Quelle est l’histoire ?
Ce pourrait être un vaudeville, Alex, ravissante jeune divorcée, et Daniel, médecin juif new yorkais quinquagénaire, partagent les faveurs de Bob Elkin, jeune artiste londonien bisexuel. C’est plein de nostalgie et de non-dit. Les deux amants se connaissent de vue mais préfèrent ne rien dire, par peur de perdre Bob quitte à en souffrir. Et, le cœur serré, chacun voit évoluer le jeune bohême insouciant. Avec, en toile de fond, la crise économique des années 70, dans un Londres brumeux. Aucun cafard cependant, juste un dimanche comme les autres ce que chacun d’entre nous a certainement déjà vécu.
Réalisation
C’est John Schlesinger qui est derrière la caméra. Il s’agit, là encore, d’un cinéaste particulier. Son premier long métrage de fiction, « Un amour pas comme les autres »(1962), est couronné par l'Ours d'or au Festival de Berlin l'année de sa sortie... Son troisième film, « Darling » (1965), emporte entre autres récompenses trois Oscars.

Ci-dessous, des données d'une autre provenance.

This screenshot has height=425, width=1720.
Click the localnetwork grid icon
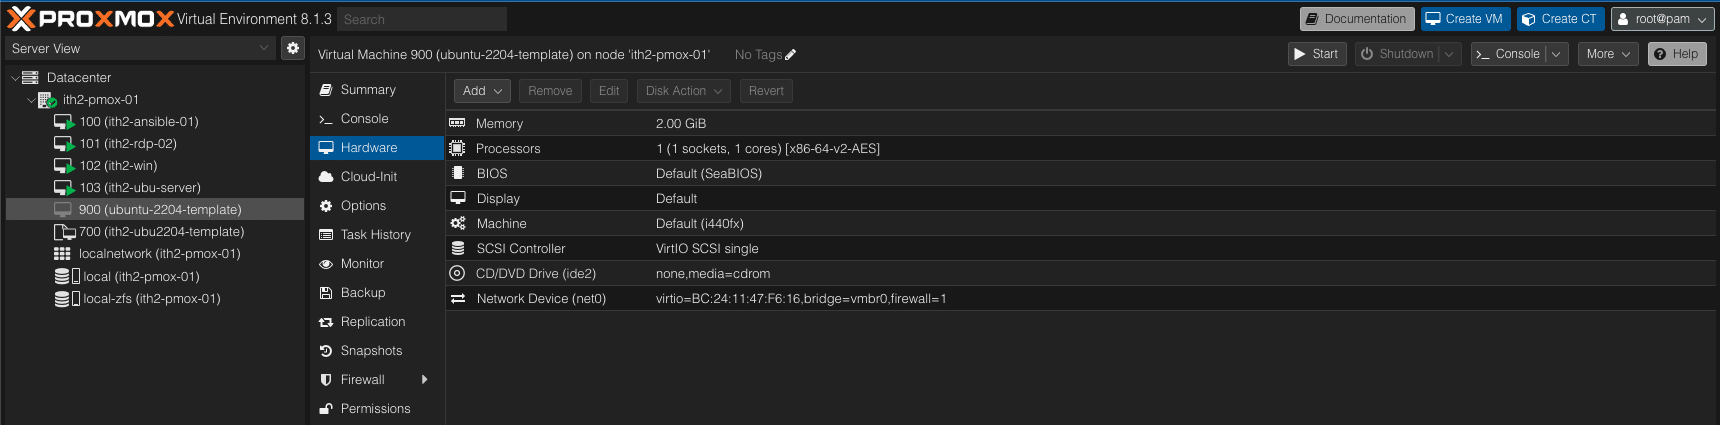pyautogui.click(x=62, y=254)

Il est capable de réaliser un film intimiste comme « Un dimanche comme les autres » et d’afficher dans sa filmographie des succès comme « Macadam cow-boy » (1969) Plaidoyer pour l’homosexualité lui qui affichait cette préférence sexuelle. Ce film, au succès planétaire, on n’est quand même qu’en 1969, fut couronné de deux Oscars : Meilleurs film et meilleurs réalisateur. Tout le monde se souviendra également de « Marathon Man » (1976) ou l’on retrouve Dustin Hoffman déjà présent au générique de « Macadam cow-boy » et surtout Laurence Olivier auquel, tout cinéphile ne manque pas de penser quand il se rend chez le dentiste en se rappelant son doucereux « C’est sans danger » qu’il prononce avant de torturer Dustin Hoffmann.

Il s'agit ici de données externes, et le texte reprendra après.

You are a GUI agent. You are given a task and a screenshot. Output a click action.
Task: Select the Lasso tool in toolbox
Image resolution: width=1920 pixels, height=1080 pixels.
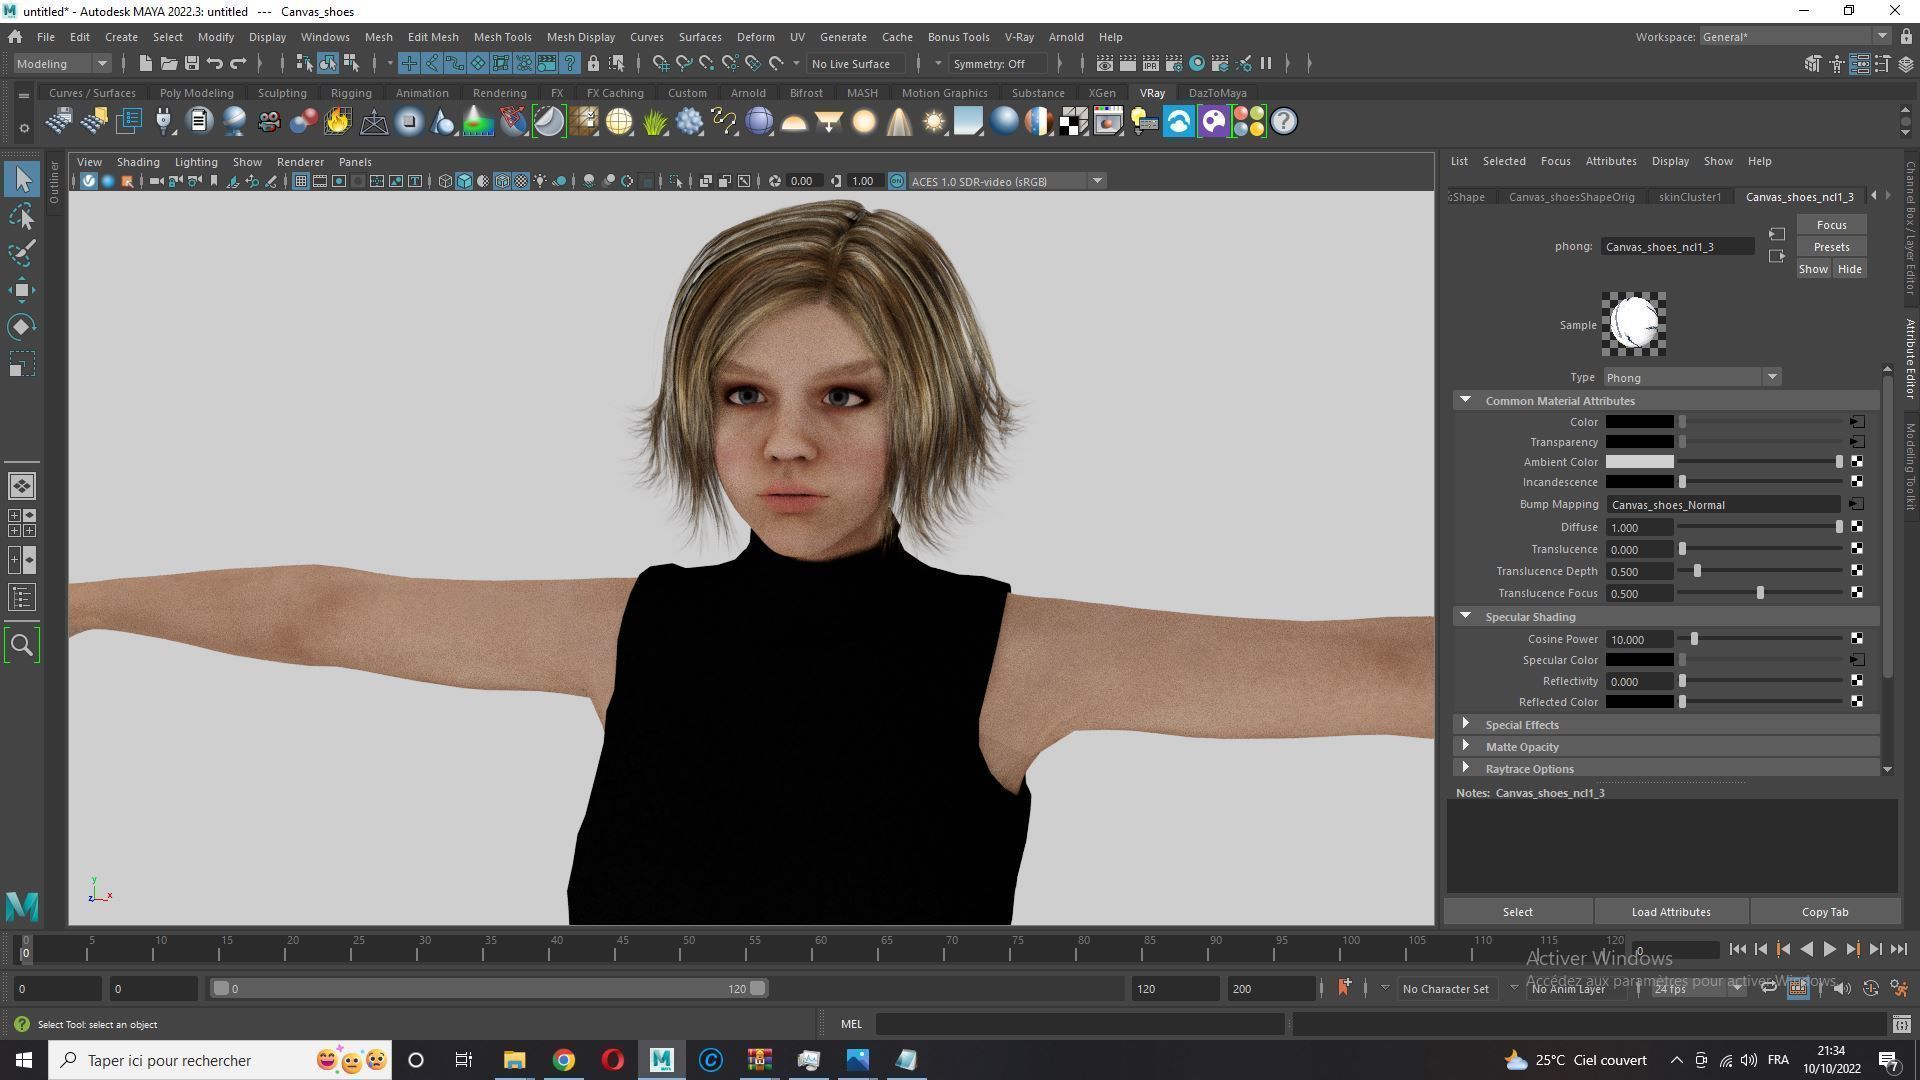coord(22,216)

Je ne résiste pas au plaisir d’évoquer son téléfilm pour la BBC « An Englishman Abroad » (1983) Il s’agit de l’histoire vraie de ce que l’on appelle « Les Cinq de Cambridge » un groupe d’espionnage composé essentiellement de cinq anciens étudiants de l’université de Cambridge. Kim Philby Guy Burgess, Donald Duart Maclean Anthony Blunt Johnson) et John Cairncross. C’est Alan Bates qui joue Guy Burgess. Il est formidable dans la déchéance qui fut sa récompense pour sa trahison dans son exil « doré » en Union Soviétique ou il songe avec une nostalgie inconsolable à La Grande Bretagne. Il faut le voir se rapprocher anonymement d’Anglais de passage et ou de soviétiques pouvant voyager pour se faire ramener des choses que l’on ne trouve pas à Moscou. Fabuleux ! Ceux qui savent manipuler le « streaming » interlope ou le « Vod » pourront voir ce téléfilm. Ce n’est que du bonheur.
Qui fait quoi
Peter Finch : Dr Daniel Hirsh
J’ai une passion particulière pour cet acteur qui n’a pas chômé plus de cinquante films en trente-neuf ans de carrière. Sydney Lumet et Robert Aldrich l’ont dirigé. Finch a interprété quelques-uns de ses meilleurs rôles sous la direction de Jack Clayton représentant du réalisme cinématographique en Grande Bretagne mais aussi les metteurs en scène malheureux de « Gatsby le magnifique » (1974 -The Great Gatsby en V.O.) qui fut un échec commercial. Ses faits d’armes :
- 1971 : Nommé à l'Oscar du meilleur acteur - Un dimanche comme les autres - 1976 : Oscar du meilleur acteur - Network (à titre posthume)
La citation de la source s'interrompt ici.